Our daily roundup of retirement news your clients may be thinking about.

How to track down that lost 401(k) or pension
Data from consulting firm AON Hewitt show that as many as 30% of pension accounts may be missing, according to this article on Forbes. Clients who think they have lost their retirement assets are advised to seek help from the Labor Department or nonprofit pension counseling centers funded by the Department of Health and Human Services. They may also check the databases of bankrupt corporations to track down their missing retirement plans.

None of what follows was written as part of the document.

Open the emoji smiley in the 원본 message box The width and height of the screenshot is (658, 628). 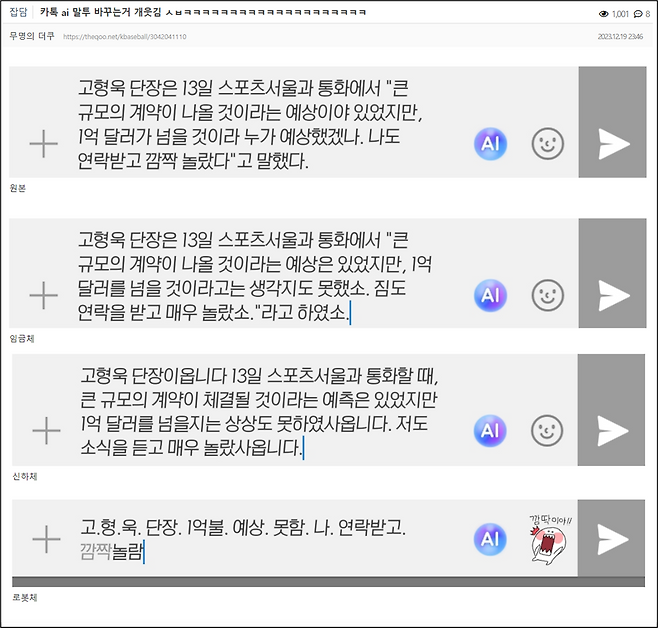pos(547,144)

Millions of Americans ignore this ultra-valuable tax break. Here's how to get it.
Seniors can prepare for the rising medical costs in retirement by contributing to a health savings account, but not many of them are taking advantage of this opportunity, according to this article on Money. That's because an HSA enables them to get "a triple tax benefit,” says an expert with the Insured Retirement Institute. “You get a deduction going into them, tax free growth on any earnings, and then tax-free withdrawals on qualified expenses.”

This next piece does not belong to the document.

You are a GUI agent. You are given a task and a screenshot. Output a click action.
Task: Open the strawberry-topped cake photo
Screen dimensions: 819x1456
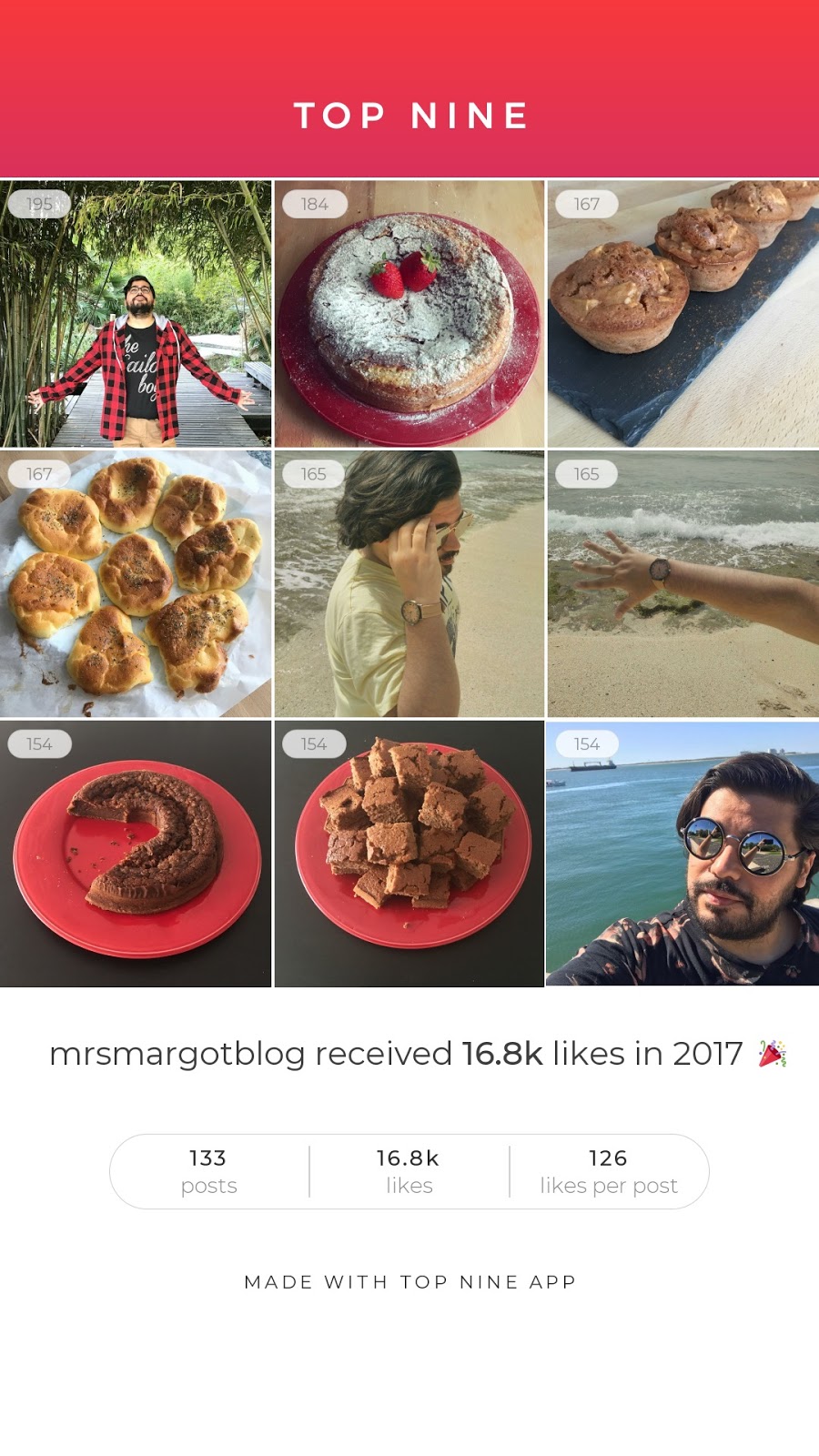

65% of baby boomers are making a huge financial mistake that could leave them broke
A survey by the NHP Foundation has found that 65% of baby boomers have not prepared for their medical expenses in retirement, according to this article on Motley Fool. That's because they think that Medicare will cover all their health-related bills, without realizing that they are responsible for most of the expenses, aside from premiums and coinsurance costs. To prepare for future medical costs, seniors should consider contributing to a health savings account, which is funded with pre-tax dollars and offers tax-free growth and withdrawals for qualified medical expenses.

What's better, collecting Social Security early or blowing through retirement savings?
Financial planners say that drawing 4% from retirement accounts is a sustainable withdrawal strategy, and exceeding that will increase the odds of outliving the nest egg, according to this Q-and-A article on Los Angeles Times. "Some financial planning researchers now think the optimum withdrawal rate should be closer to 3%, especially for people like you with longevity in their genes," says the expert. "Chances are good that one or both of you will make it into your 90s, which means your portfolio may need to last three decades or more."

How retirement investors can protect themselves — even without a fiduciary rule
Although a court ruling has prevented the Department of Labor to implement the fiduciary rule for financial advisors providing guidance on retirement accounts, an expert says that clients can protect themselves by using a Registered Investment Advisor, according to this article on MarketWatch. RIAs are registered with the Securities and Exchange Commission or state securities regulators, and Investment Adviser Representatives are required to observe the fiduciary standard, says the expert. While the IAR can also be a broker dealer, getting help from a professional who takes a fiduciary oath is “a cleaner and more straightforward way of getting protected” than what the fiduciary rule could give.